The Bureau of Labor Statistics released the employment report for November this past Friday. Expectations were for 500,000 to 600,000 additional jobs, so the top-line number of 210,000 new jobs was disappointing and many quickly labeled the entire report evidence of a faltering economy. But having thought about it for a bit, that seems far too strong.

First, there has been a recent pattern of upward revisions – that I will not pretend to be able to explain – in the payroll employment data; the November numbers could easily end up being substantially north of 210,000. Second, even within the payroll survey there is considerable evidence of a strong labor market.

The index of aggregate payrolls rose at an annual rate of 9.2 percent. That is substantial labor demand. Most of it was reflected in more hours of work by the same employees (hours rose at an annual rate of 5.5 percent) and some of it was higher average hourly earnings (which rose at a 3.1 percent rate). That leaves only 0.6 percentage points to be explained by more employees; hence the weak job growth.

That strong labor demand also showed up in the household report, which reported 1.5 million more jobs and 542,000 fewer unemployed, which is how the unemployment rate dropped from 4.6 to 4.2 percent.

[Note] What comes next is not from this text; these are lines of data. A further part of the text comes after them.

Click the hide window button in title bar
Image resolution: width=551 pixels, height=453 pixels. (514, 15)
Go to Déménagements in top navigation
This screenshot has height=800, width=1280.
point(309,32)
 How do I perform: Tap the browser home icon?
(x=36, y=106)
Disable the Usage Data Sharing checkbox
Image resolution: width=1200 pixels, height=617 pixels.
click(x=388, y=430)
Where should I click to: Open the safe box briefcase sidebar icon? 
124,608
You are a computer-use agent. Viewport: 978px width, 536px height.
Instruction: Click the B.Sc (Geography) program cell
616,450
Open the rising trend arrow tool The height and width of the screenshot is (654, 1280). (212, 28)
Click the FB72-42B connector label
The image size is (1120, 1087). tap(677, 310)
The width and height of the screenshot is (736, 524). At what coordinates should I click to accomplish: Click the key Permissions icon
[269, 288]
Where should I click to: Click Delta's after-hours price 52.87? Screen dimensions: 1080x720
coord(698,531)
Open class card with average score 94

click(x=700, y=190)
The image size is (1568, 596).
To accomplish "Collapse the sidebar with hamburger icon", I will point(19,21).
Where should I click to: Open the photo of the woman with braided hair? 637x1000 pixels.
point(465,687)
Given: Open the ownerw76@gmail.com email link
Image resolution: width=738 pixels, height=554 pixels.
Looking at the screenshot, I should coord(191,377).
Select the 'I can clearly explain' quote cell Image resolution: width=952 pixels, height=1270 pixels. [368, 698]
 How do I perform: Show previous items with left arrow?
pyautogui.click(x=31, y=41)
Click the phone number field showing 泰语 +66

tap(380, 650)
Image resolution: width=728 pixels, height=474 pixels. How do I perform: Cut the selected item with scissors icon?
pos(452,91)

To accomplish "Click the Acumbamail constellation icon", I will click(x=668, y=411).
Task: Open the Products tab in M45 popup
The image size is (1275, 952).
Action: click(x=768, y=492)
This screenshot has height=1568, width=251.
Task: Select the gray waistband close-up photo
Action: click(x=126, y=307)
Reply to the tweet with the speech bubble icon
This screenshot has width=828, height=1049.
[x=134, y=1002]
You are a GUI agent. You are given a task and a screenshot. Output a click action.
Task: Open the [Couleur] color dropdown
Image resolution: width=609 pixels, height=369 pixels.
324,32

Usually the payroll report (which has a larger sample) is considered more reliable, but that does not mean one should discard the household survey entirely.

Stepping back, the November report continues a recent pattern of strong labor demand with little growth in the labor supply. In November, the labor force participation rate ticked up 0.2 percent. This small increase does not alleviate the labor supply problems, but is the first upward move in recent months. It bears watching to see if it continues in future months.

Turning to the policy implications, this report is not a sign of weakness. Instead, it is evidence of continued strength in the labor market that needs no further stimulus. In particular, the Fed should quickly stop adding stimulus through quantitative easing and remain focused on getting inflation under control over the medium term.